* **TASK**
Your job with the data below: print everything from the line that holds "The height and width of the screenshot is (772, 1568)." down to the line that holds "1288x924 pixels.", ends included, exactly, and nothing else.
(RECORDS FOR THIS EXERCISE Opens)
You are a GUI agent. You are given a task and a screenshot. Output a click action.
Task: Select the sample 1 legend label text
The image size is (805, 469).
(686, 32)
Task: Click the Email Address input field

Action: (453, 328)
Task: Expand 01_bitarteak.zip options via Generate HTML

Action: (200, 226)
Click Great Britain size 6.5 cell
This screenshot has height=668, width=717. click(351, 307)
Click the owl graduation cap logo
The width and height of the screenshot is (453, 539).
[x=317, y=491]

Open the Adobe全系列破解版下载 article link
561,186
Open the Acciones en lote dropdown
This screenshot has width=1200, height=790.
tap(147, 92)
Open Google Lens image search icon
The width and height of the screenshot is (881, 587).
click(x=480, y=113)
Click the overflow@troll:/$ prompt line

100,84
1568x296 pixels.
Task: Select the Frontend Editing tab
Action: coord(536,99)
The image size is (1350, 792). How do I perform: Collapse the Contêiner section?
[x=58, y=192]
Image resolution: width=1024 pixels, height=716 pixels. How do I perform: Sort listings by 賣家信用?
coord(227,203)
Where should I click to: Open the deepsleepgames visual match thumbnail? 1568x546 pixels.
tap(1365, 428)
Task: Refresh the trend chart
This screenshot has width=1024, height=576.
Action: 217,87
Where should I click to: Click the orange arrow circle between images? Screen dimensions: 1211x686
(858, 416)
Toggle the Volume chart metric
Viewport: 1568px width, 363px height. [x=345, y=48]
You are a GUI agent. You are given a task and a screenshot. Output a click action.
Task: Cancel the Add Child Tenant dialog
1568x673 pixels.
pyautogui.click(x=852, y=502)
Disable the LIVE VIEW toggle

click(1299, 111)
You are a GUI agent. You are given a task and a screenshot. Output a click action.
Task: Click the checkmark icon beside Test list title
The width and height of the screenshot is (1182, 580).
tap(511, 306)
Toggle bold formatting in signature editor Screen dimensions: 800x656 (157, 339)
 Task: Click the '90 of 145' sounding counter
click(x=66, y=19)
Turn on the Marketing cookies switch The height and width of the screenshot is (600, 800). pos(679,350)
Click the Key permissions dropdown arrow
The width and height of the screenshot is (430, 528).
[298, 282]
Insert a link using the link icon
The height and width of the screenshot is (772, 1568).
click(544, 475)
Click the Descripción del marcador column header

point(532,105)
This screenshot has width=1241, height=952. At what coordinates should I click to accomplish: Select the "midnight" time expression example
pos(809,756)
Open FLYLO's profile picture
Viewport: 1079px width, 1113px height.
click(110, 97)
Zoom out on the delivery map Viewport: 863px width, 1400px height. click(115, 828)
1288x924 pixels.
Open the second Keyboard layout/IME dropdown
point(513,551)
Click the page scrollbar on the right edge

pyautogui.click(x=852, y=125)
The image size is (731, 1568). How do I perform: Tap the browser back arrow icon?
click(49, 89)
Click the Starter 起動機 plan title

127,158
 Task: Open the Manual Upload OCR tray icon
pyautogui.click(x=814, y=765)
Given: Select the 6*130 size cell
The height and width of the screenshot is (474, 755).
(RECORDS FOR THIS EXERCISE Closes)
* **YOUR RESPONSE**
The height and width of the screenshot is (772, 1568).
click(544, 475)
Click the Descripción del marcador column header

point(532,105)
This screenshot has width=1241, height=952. At what coordinates should I click to accomplish: Select the "midnight" time expression example
pos(809,756)
Open FLYLO's profile picture
Viewport: 1079px width, 1113px height.
click(110, 97)
Zoom out on the delivery map Viewport: 863px width, 1400px height. click(115, 828)
1288x924 pixels.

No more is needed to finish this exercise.